# My ongoing searches are not working in RCI



## rickandcindy23 (Dec 3, 2011)

I have five total ongoing searches that are pulling nothing.  Sometimes I check inventory and there is the very thing I need, just sitting online.

I entered a search for anything on Maui in May, and it didn't pull anything, then it's there online (that was a few months ago).  Then I entered a search for Shearwater for August of 2011, and I had to confirm it myself.  DVC is another annoying thing that isn't working.  Also, I had a search for Dolphin's Cove for summer 2012, and it showed up online without matching to the ongoing search for anything in a 2 bed for Anaheim.  

I have only matched a few of my ongoing searches since last November, when this new system started.  I really need Maui in March, yet I have had no matches, and I don't expect to get any matches through RCI, although they will have some.


----------



## Catira (Dec 3, 2011)

*Same thing here*

I had two ongoing searches since Feb. 2012 for a 2 bedroom DVC unit during June. This week when they made new summer deposits there was a Saratoga Springs and an OKW 2 bedroom that I should have been matched with. I had to manually confirm the unit and when I called RCI they could not explain why neither deposit had matched


----------



## travelguy (Dec 3, 2011)

The RCI ongoing search was NOT working prior to the last "enhancement" as evidenced by the RCI web techs own admissions.  Their frank assessment was that the searches would be fixed and working after the last "enhancement".

I sometimes test my RCI ongoing searches by putting a request in for off-season Orlando and see if it gets any matches after several days (usually not).

I used to rely RCI ongoing searches for about 15 weeks a year but now I assume they do not work and have found other alternatives to get the weeks.

So ... the REAL question is if RCI knows the searches don't work and don't fix them  ... does that mean RCI really doesn't want to exchange these weeks but would rather keep them for their own, more profitable, ways to utilize them???


----------



## rickandcindy23 (Dec 3, 2011)

I put a week on hold yesterday and went to confirm it today.  It's not on hold anymore; it disappeared. 

I checked my email, and there is nothing in my email that shows I held the week.  I have no RCI hold confirmations, so of course I have no proof that I held that week.  I saw it held later in the day yesterday.  I guess RCI doesn't send emails anymore, nor do they hold weeks for a full 24 hours.  

RCI is really screwing up lately.  I hate RCI Points now, because you cannot see a list of weeks available, only a calendar.  I have so many issues with RCI currently, and telling them about the problems is like talking to a wall.


----------



## bellesgirl (Dec 3, 2011)

**Aim 1**
Answer these questions about the forum thread on RCI ongoing searches.
(a) How many ongoing searches does rickandcindy23 say are pulling nothing?
(b) What unit and month were Catira's two ongoing searches for?
(c) What off-season destination does travelguy use to test the ongoing searches?

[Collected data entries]

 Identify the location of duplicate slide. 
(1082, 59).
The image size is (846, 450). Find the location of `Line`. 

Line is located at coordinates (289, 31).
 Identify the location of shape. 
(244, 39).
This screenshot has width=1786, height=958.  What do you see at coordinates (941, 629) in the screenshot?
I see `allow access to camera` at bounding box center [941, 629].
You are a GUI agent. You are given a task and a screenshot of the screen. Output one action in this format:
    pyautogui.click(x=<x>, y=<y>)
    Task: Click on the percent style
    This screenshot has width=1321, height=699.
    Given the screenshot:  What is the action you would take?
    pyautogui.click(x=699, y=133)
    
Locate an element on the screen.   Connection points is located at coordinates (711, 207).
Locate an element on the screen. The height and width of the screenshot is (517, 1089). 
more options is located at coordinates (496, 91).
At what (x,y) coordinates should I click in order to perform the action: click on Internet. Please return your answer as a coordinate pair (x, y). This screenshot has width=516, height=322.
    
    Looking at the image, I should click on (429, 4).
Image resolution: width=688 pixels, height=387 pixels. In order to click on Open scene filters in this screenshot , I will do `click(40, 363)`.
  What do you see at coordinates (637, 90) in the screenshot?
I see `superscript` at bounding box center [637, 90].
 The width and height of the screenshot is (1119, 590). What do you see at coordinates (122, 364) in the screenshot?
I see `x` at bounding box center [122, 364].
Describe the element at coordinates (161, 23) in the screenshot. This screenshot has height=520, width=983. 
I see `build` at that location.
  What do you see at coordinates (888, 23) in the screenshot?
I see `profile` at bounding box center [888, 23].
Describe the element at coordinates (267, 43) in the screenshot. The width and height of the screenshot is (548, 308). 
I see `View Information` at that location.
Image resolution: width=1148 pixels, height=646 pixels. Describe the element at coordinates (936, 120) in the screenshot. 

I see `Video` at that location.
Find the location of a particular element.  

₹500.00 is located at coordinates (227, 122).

**Aim 2**
Find every line in the rows above that contains the string "location". Case counts.

**Worked solution 1**
(a) Five.
(b) A 2 bedroom DVC unit during June.
(c) Orlando.

**Worked solution 2**
 Identify the location of duplicate slide. 
The image size is (846, 450). Find the location of `Line`. 
 Identify the location of shape. 
I see `build` at that location.
I see `View Information` at that location.
I see `Video` at that location.
Find the location of a particular element.  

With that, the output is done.